DATE: WEDNESDAY, January 22, 1992                   TAG: 9201220225
SECTION: NATIONAL/INTERNATIONAL                    PAGE: A-1   EDITION: METRO 
SOURCE: From The Baltimore Sun and Cox News Service
DATELINE: WASHINGTON                                LENGTH: Medium


COURT TO REVIEW ABORTION

The Supreme Court reopened the abortion controversy Tuesday, agreeing to rule before summer on a major new test of its landmark 1973 decision of Roe vs. Wade.

Although the Supreme Court deliberately shied away from promising to decide - one way or the other - whether to overrule the 1973 decision, its coming ruling in a Pennsylvania case is expected to go far to settle the fate of abortion rights.

The kind of final decision that is widely expected in that case - narrowing the right to an abortion in only the rarest emergency situations - would shift much of the heated controversy to the political arena, to Congress and to state legislatures.

The justices limited their review to the state law's requirements that minors seeking abortions obtain parental consent, that wives inform their husbands before obtaining an abortion, for a 24-hour waiting period for abortions, and that doctors inform women seeking abortions about alternatives.

The court's announcement came on a day when rhetoric from abortion abolitionists and the advocates of abortion rights spread from polite news conferences to sidewalk confrontations outside abortion clinics.

More demonstrations from both sides are expected today, the anniversary of the Roe vs. Wade decision.

Even if the Supreme Court struck down abortion rights altogether, federal and state legislators still could act to keep abortion as an option, if they wished.

Both sides expect the increasingly conservative court - with a majority of justices appointed by Republican Presidents Reagan and Bush - will eventually overturn Roe vs.

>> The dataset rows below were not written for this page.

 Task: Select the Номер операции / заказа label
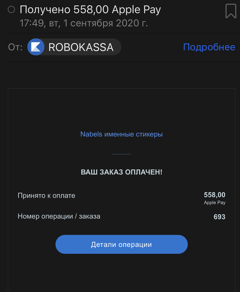tap(59, 217)
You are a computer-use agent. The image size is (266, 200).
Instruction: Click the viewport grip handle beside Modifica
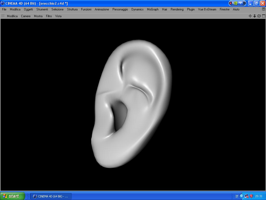[x=3, y=16]
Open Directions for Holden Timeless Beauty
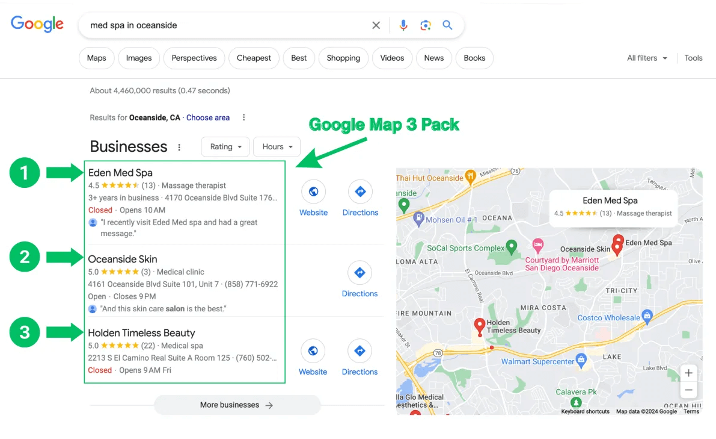Viewport: 716px width, 439px height. point(360,352)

Wade, sending the abortion issue to state legislatures to decide.

"Roe is dying before our eyes, and all I can say is good riddance," Randall Terry of the anti-abortion group Operation Rescue told reporters Tuesday.

"The clock is ticking," said Kate Michelman of the National Abortion Rights Action League. "The days of safe and legal abortion in America are now numbered."

Even if Roe vs. Wade is not reversed in the Pennsylvania case, activists on both sides of the issue predicted the justices would open the door to other state legislatures enacting restrictions on the right to end an unwanted pregnancy.

The Supreme Court's action came near the opening of the presidential election campaign in which abortion will be a major issue.

As the primaries are run, the Supreme Court will be moving ahead with its review of abortion rights, with a hearing probably in late April - before the final primaries. A ruling is expected in late June, before the presidential nominating conventions.

Michelman said NARAL will begin airing next week a series of political TV spots focusing on abortion rights and Bush's opposition.

The Supreme Court acted Tuesday on two appeals from Pennsylvania - a state where strongly anti-abortion majorities in the legislature have been trying for 17 years to restrict the right to end pregnancies. Two of those laws are at stake now.

One of the new appeals urged the Supreme Court to use the Pennsylvania case to make a broad statement on whether Roe vs. Wade remains the law of the land. The other asked the Supreme Court to rule on whether states will have a much freer hand to act to stop abortions.

The Pennsylvania case could give the Supreme Court an opportunity for its first-ever ruling to strike down a constitutional right it had established itself.

The justices said that the core issue before them was whether the 3rd U.S. Circuit Court of Appeals in Philadelphia had erred in upholding in November all but one clause in two anti-abortion laws.